> **Texto de la página**
* * * * *

Las bodas, consumadas o anunciadas, nunca auguraron nada bueno para Nelly. El
calvario de Montanha fue el consuelo equivocado tras su matrimonio con el americano
Jules Hensen, muerto al cuarto día de haberse desposado al caer su avión
al Mato Grosso. Pero en la declaración que prestó ante la Justicia
no profundizó en detalles maritales, como sí lo hizo acerca de
su relación con Saúl Lipsitz: “Nos queríamos mucho.
Su esposa nos hizo la vida imposible. Por eso nos separamos como buenos amigos”.
Al flashback biográfico le seguía, sin embargo, una tibia idea
de futuro: “¿Cuánto tiempo voy a estar presa? Cuando salga
van a ver que voy a rehabilitarme por completo”.
En sus memorias, Meneses la describe como “una mujer baja y de cuerpo bien
formado. Una cara agradable; ojos grandes, claros, sombreados y bordeados por
largas pestañas. Una nariz ligeramente respingada y boca grande, pero
bien dibujada. Se expresaba con acento centroamericano. Su palabra era armónica;
usaba términos precisos; ante cada pregunta hacía una breve pausa,
como pensando el tiempo en que iba a pronunciar un Oh”.

* * * * *

> **Requisitos de la tarea**
Retoma el texto sobre Nelly y continúalo a partir de su última oración.

[Registros de ubicación de palabras y elementos]
* * * * *

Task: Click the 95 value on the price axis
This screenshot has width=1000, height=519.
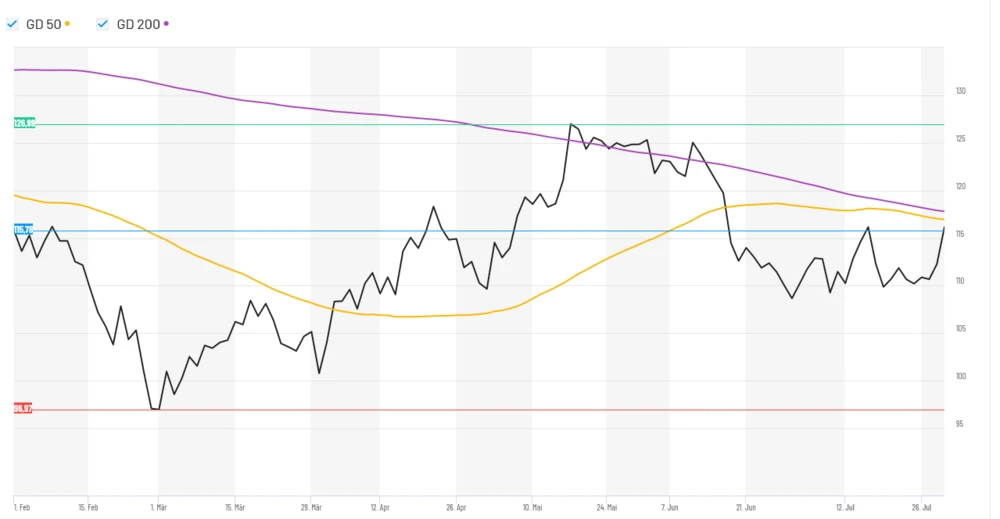Action: pos(959,424)
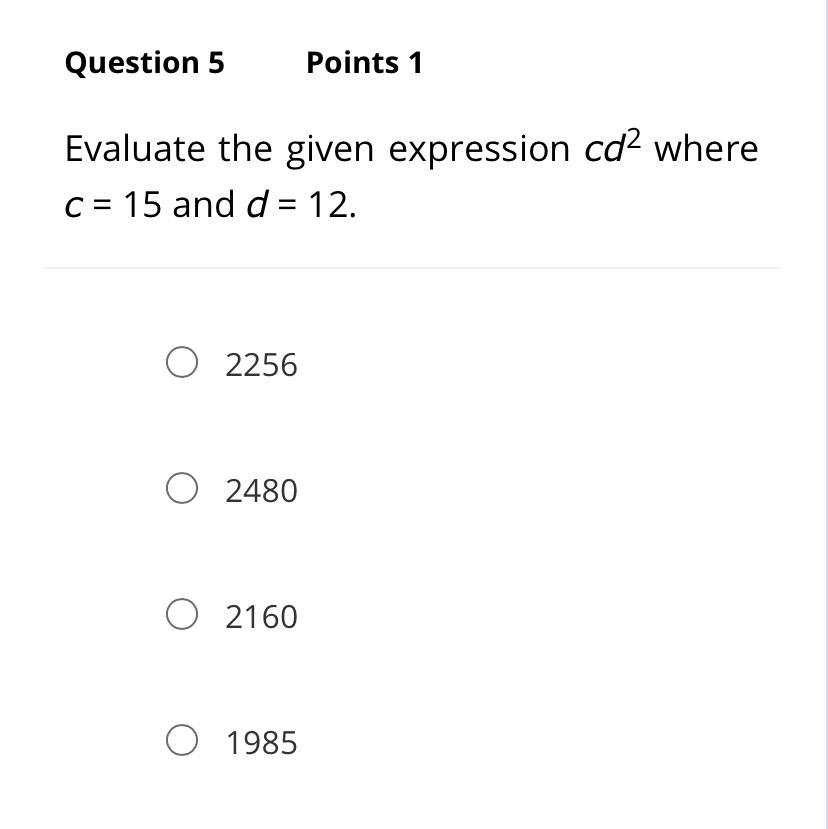Select the radio button for 2256
This screenshot has height=829, width=828.
[181, 362]
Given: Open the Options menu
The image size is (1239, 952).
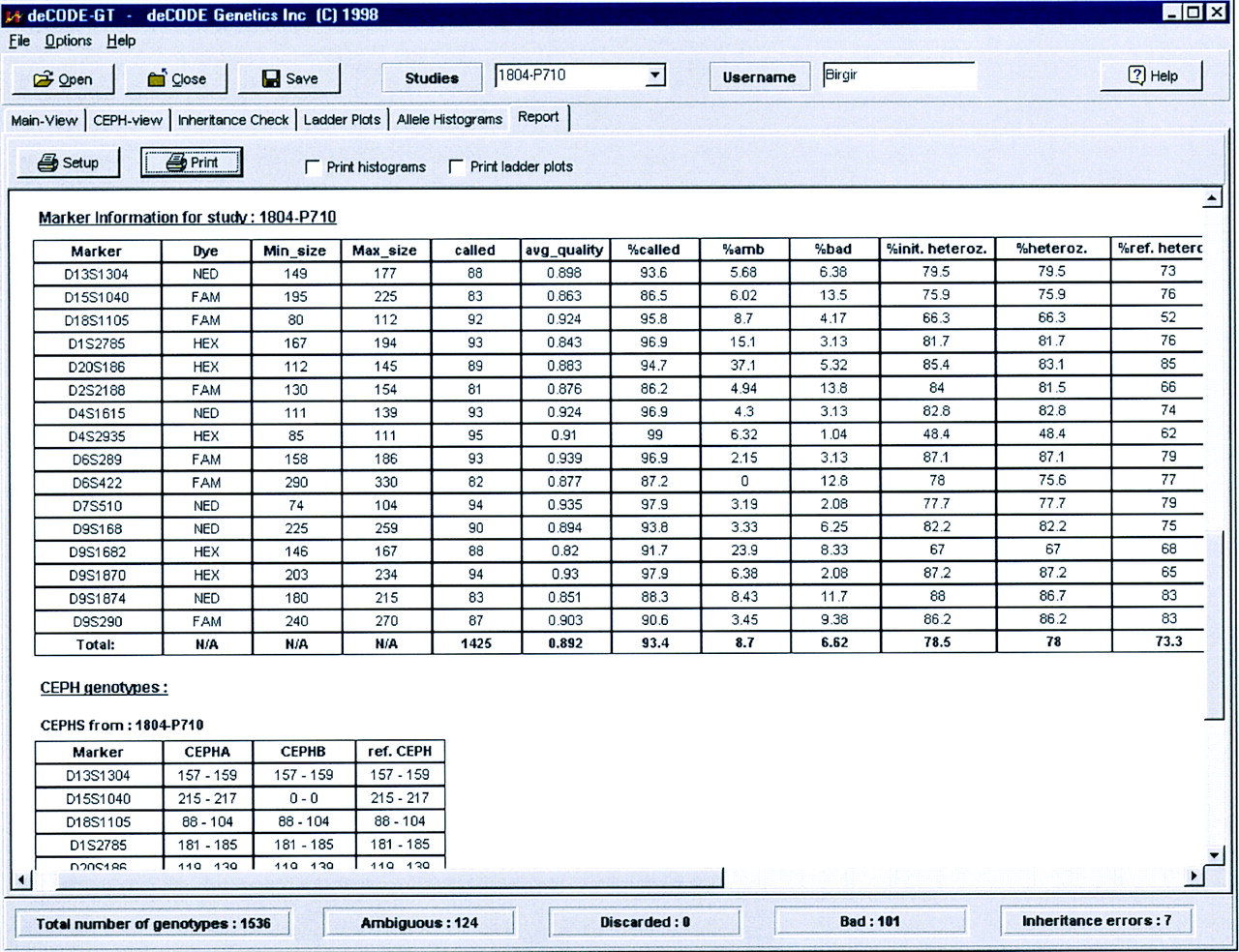Looking at the screenshot, I should pos(68,41).
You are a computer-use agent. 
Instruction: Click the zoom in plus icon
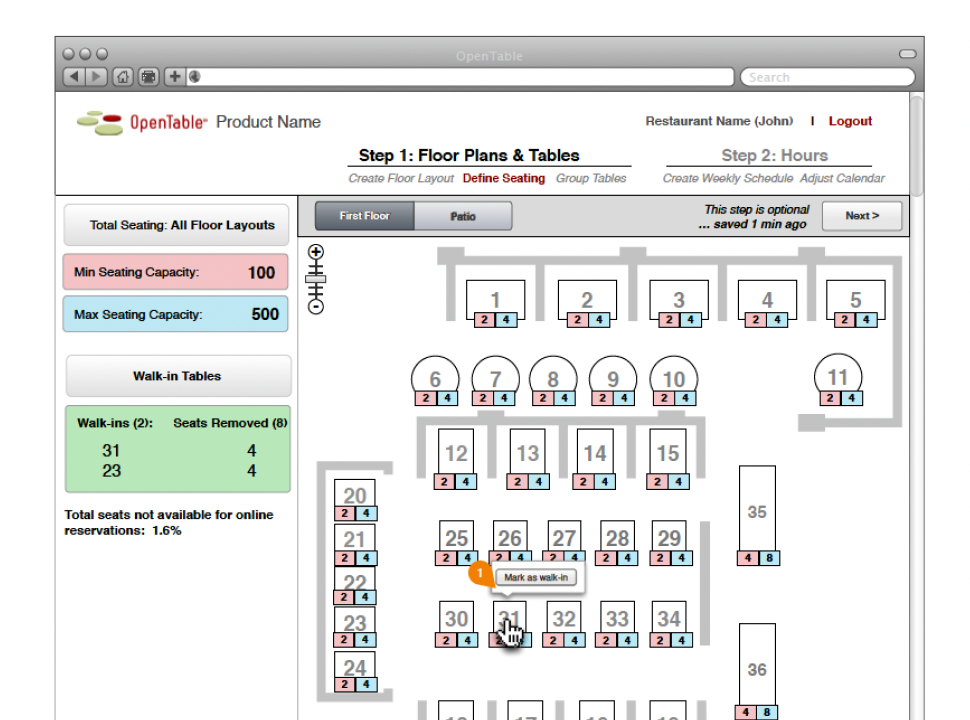[316, 252]
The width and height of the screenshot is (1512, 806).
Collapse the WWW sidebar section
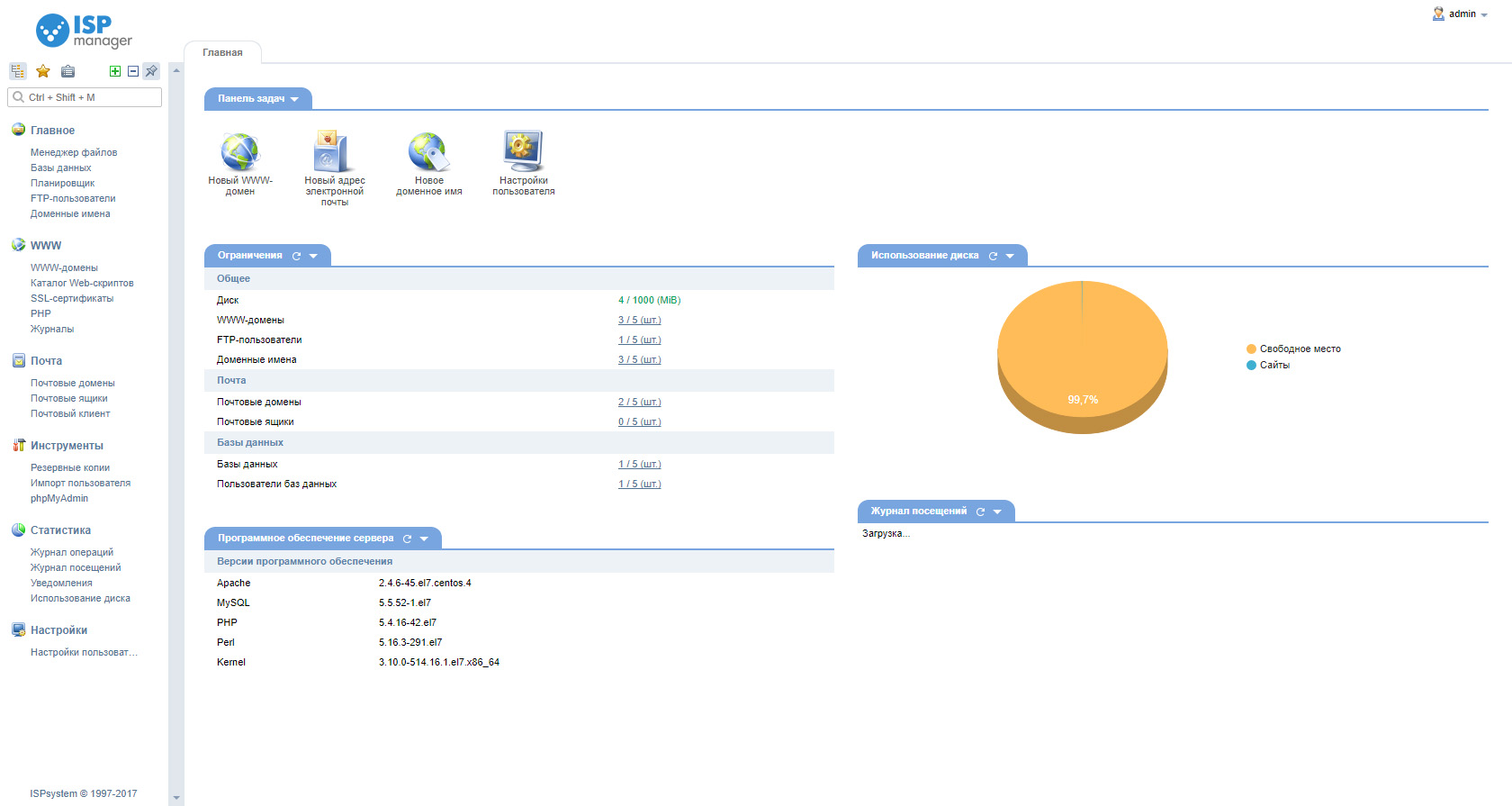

* * * * *

> **Resultado de la tarea**
Al declarar como el principal responsable del asalto al aeropuerto –el
más importante, hasta ese momento, en América latina–, Saúl
Lipsitz intentó protegerla, distanciarla en lo posible de los hechos,
pero al final no pudo evitar que los jueces comprobaran su alto grado de responsabilidad
en el atraco. Ambos salieron de la cárcel bajo fianza en julio de 1963,
y las únicas noticias de los expedientes que quiebran la monotonía
del encierro son una riña en la que intervino Lipsitz –recibiendo
lesiones o produciéndolas: nada está claro– y una fractura
de Nelly en una mano mientras estuvo detenida en Olmos, sin causas referidas.
Bonnie and Clyde
Tener aquel tesoro y perderlo en unos días –tras haberlo mirado,
solamente– no habrá sido un chiste para Nelly y Lipsitz. Al poco
tiempo de abandonar la cárcel pasaron a la clandestinidad, cambiaron
varias veces de provincia y trataron de hacerse anónimos para borrar
su mala fama. Se armaron. En octubre de 1969 matan, juntos y por primera vez,
a un policía de Las Colonias, un pueblo de Santa Fe que hoy se pierde
en los albores de sus brutales desplantes, cuando acallaban a sangre y fuego
a quienes intentaban interrumpir el circuito que va del deseo de un botín
al instante de obtenerlo para siempre. Asaltan bancos rurales, lo que venga,
a lo Bonnie & Clyde, y se alojan en Rosario para evitar que los distingan.
La policía rosarina los distingue, sin embargo, y ellos fingen rendirse
ante un cabo que –cortés o temeroso– labra un acta.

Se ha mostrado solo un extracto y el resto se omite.